WHAT IS REQUIRED
A verbatim reproduction of the lines below, from the line containing "Where should I click to: Click OK" through the line containing "You are a computer-use agent. 1395x669", both ends included, is the whole required output.

Extracted data entries
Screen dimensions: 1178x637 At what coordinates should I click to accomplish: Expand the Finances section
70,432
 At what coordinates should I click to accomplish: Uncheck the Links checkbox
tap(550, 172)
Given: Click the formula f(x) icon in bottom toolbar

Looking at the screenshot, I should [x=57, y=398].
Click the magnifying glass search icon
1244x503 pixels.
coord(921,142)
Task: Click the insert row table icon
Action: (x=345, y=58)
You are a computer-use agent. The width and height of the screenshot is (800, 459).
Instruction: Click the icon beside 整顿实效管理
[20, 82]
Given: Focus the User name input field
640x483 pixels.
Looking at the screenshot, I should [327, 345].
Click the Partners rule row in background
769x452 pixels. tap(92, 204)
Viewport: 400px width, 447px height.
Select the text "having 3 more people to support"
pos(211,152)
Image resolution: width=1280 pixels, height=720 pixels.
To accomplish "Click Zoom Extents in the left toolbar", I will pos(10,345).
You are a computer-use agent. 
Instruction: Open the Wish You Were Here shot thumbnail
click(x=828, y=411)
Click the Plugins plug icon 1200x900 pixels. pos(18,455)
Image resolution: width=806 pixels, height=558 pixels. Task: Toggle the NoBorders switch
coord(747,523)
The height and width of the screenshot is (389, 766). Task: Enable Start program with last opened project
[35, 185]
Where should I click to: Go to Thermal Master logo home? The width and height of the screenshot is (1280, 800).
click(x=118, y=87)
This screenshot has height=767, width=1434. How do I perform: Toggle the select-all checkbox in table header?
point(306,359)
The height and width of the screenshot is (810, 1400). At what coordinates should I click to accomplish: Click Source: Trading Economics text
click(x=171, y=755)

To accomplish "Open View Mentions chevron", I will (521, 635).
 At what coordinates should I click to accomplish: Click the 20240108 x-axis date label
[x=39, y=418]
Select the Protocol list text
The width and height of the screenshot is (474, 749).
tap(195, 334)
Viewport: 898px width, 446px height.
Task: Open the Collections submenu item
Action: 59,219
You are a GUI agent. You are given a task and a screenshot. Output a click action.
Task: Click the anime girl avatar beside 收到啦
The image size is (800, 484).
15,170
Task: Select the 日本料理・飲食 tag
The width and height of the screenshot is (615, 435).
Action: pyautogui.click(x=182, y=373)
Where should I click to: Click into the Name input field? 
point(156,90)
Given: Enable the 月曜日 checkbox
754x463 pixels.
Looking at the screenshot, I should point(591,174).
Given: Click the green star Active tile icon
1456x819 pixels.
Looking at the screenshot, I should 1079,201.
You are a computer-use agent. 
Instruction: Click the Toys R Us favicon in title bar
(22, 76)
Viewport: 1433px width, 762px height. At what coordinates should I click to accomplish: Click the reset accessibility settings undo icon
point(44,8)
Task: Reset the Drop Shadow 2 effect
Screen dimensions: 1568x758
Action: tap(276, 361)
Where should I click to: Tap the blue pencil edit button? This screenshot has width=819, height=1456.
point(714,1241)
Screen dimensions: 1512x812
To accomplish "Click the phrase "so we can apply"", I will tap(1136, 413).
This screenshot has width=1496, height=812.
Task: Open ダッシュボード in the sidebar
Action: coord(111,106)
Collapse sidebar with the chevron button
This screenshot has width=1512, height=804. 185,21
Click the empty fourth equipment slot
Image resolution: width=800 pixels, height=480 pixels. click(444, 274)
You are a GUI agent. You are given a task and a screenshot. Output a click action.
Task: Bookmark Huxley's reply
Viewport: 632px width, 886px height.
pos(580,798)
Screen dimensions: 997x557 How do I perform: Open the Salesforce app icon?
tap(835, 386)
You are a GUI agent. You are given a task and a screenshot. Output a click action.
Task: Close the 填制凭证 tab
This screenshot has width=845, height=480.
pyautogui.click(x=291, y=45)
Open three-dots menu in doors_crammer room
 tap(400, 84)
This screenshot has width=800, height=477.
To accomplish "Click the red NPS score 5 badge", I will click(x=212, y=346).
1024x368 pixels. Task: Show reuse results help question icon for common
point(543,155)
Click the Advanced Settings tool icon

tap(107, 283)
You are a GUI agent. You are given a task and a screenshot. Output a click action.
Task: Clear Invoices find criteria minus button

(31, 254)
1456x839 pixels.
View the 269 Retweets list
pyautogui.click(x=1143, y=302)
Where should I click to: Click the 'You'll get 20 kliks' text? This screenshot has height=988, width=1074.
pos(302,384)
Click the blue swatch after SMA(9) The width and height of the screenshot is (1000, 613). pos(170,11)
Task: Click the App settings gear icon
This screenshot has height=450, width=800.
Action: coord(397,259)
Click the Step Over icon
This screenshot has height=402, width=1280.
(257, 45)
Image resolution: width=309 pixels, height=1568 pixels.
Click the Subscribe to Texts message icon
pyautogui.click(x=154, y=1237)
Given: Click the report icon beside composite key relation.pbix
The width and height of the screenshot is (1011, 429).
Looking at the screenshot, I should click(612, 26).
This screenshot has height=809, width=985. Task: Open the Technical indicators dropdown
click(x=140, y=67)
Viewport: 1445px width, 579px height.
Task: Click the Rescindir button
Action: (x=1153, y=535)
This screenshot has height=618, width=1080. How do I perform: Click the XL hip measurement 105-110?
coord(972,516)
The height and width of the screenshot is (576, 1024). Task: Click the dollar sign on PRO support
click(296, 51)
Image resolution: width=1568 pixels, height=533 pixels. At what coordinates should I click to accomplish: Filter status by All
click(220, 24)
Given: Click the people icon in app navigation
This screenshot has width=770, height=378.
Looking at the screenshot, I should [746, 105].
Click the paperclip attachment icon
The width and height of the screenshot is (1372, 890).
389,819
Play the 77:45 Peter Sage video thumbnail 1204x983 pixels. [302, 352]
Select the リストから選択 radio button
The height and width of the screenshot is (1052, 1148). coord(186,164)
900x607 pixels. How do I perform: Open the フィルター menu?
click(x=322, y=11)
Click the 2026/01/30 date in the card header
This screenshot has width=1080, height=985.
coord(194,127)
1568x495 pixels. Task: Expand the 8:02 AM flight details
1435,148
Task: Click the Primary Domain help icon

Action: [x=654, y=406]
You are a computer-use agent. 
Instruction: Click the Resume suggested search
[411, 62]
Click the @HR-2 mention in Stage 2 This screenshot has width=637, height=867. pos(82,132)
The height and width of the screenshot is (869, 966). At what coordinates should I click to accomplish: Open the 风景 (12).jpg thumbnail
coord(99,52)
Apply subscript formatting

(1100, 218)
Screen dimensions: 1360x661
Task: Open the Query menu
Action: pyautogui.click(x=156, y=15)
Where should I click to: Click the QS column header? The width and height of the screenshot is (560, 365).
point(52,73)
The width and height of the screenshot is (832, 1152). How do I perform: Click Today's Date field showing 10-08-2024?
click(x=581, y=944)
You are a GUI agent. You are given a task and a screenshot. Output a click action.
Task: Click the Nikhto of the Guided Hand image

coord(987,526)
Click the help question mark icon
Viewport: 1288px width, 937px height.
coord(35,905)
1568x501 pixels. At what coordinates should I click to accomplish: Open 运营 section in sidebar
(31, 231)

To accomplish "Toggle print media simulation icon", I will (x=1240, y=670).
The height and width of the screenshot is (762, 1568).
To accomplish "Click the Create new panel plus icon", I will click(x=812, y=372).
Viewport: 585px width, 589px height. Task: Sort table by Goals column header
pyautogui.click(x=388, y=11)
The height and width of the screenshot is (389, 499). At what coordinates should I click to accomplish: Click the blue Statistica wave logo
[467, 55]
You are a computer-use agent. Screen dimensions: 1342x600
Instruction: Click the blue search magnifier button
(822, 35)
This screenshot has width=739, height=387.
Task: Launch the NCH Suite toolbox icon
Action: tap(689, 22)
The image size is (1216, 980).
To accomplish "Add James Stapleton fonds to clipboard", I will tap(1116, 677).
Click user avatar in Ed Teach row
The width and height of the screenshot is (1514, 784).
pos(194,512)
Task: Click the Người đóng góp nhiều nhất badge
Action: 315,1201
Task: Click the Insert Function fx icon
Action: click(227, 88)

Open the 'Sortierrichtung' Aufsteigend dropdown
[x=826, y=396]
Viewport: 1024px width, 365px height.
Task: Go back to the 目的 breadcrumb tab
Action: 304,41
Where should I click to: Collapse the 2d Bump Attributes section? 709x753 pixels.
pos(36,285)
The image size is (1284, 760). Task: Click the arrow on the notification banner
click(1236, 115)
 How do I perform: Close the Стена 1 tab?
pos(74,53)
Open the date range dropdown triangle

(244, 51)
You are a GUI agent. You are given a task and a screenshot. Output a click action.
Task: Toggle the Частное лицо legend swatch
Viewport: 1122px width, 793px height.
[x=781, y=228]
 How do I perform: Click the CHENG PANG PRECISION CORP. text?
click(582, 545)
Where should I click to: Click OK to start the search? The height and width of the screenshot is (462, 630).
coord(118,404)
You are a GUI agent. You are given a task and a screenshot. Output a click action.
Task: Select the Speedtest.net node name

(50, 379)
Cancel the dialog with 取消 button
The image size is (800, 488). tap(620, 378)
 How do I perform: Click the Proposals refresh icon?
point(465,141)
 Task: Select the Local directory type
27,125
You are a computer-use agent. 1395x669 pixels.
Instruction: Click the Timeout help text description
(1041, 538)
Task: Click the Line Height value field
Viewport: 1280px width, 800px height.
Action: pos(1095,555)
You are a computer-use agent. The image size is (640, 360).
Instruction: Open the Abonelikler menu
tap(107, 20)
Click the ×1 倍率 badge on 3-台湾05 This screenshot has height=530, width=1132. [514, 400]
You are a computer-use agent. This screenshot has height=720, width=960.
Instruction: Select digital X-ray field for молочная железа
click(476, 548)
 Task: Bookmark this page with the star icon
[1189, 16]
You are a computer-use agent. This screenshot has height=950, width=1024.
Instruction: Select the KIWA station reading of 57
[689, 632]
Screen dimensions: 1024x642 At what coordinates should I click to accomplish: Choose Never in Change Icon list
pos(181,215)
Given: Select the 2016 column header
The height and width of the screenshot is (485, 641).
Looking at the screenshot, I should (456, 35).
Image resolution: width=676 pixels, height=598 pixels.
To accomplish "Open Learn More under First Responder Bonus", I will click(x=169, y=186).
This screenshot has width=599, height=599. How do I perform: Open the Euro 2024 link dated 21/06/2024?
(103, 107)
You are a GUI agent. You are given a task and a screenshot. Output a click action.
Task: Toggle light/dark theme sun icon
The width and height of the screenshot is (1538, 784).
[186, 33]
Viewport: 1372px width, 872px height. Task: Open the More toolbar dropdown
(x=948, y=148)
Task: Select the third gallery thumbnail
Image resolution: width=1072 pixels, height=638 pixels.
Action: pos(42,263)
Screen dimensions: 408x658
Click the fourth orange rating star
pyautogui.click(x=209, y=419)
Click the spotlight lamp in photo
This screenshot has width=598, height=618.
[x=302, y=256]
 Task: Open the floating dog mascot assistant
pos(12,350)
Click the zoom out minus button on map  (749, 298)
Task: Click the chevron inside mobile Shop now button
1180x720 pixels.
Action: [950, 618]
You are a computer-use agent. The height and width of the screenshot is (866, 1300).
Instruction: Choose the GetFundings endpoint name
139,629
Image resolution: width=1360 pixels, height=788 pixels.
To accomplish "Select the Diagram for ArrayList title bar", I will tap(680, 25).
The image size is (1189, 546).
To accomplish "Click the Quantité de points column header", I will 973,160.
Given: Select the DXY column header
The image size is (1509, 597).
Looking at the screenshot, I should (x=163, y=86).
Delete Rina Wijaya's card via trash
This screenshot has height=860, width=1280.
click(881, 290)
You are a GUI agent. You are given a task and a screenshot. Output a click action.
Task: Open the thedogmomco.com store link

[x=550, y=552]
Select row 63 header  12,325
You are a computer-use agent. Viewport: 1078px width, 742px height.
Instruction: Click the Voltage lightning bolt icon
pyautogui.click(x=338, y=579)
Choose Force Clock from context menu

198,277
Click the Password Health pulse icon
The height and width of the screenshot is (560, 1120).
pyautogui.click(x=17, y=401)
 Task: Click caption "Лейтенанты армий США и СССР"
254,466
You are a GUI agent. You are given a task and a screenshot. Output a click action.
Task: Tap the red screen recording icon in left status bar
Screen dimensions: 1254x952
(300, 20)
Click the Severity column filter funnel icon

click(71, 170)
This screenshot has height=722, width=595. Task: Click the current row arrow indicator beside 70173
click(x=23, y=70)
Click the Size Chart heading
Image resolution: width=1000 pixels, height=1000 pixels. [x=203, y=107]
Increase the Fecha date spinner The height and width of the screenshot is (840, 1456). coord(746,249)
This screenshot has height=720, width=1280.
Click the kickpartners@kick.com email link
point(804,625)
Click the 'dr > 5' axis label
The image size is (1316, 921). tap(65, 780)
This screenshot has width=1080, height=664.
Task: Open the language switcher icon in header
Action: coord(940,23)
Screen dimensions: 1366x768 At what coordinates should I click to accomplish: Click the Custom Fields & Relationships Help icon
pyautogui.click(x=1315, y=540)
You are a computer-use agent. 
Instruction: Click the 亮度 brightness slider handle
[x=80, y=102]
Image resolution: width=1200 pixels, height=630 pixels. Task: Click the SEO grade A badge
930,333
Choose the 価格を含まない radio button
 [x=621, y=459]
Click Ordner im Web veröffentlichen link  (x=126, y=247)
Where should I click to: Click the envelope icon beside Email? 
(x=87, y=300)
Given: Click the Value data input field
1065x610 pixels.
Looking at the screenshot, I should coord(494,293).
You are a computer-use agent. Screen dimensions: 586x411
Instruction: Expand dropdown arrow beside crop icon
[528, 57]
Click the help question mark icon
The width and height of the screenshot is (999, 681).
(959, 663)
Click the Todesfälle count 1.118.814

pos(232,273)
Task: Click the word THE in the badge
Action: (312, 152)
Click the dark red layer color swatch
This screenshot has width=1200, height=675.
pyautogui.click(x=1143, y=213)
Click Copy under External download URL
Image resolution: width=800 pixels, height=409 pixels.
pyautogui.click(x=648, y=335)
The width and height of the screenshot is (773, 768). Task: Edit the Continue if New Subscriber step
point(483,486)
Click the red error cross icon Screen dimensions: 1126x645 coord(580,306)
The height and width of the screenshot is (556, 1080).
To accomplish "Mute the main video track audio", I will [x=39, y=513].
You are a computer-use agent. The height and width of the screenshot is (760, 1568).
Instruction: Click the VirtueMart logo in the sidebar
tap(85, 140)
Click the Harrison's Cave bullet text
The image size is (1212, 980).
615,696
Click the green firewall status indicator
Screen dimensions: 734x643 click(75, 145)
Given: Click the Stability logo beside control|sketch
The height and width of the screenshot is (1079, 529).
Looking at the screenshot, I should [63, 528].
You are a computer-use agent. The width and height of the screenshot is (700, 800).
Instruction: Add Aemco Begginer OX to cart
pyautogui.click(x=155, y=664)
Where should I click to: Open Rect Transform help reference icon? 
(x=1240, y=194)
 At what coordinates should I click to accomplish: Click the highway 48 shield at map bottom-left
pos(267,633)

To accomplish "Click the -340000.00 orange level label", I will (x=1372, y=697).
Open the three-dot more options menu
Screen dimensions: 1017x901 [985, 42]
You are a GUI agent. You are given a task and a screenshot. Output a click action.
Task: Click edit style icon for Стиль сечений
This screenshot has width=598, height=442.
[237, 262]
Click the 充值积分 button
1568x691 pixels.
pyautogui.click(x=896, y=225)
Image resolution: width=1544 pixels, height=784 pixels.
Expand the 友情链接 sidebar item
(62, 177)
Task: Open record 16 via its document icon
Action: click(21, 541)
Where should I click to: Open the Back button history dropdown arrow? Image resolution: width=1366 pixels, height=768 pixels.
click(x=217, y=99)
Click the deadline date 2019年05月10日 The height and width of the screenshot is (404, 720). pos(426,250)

SOLUTION FOR THIS TASK
Where should I click to: Click OK to start the search? The height and width of the screenshot is (462, 630).
coord(118,404)
You are a GUI agent. You are given a task and a screenshot. Output a click action.
Task: Select the Speedtest.net node name

(50, 379)
Cancel the dialog with 取消 button
The image size is (800, 488). tap(620, 378)
 How do I perform: Click the Proposals refresh icon?
point(465,141)
 Task: Select the Local directory type
27,125
You are a computer-use agent. 1395x669 pixels.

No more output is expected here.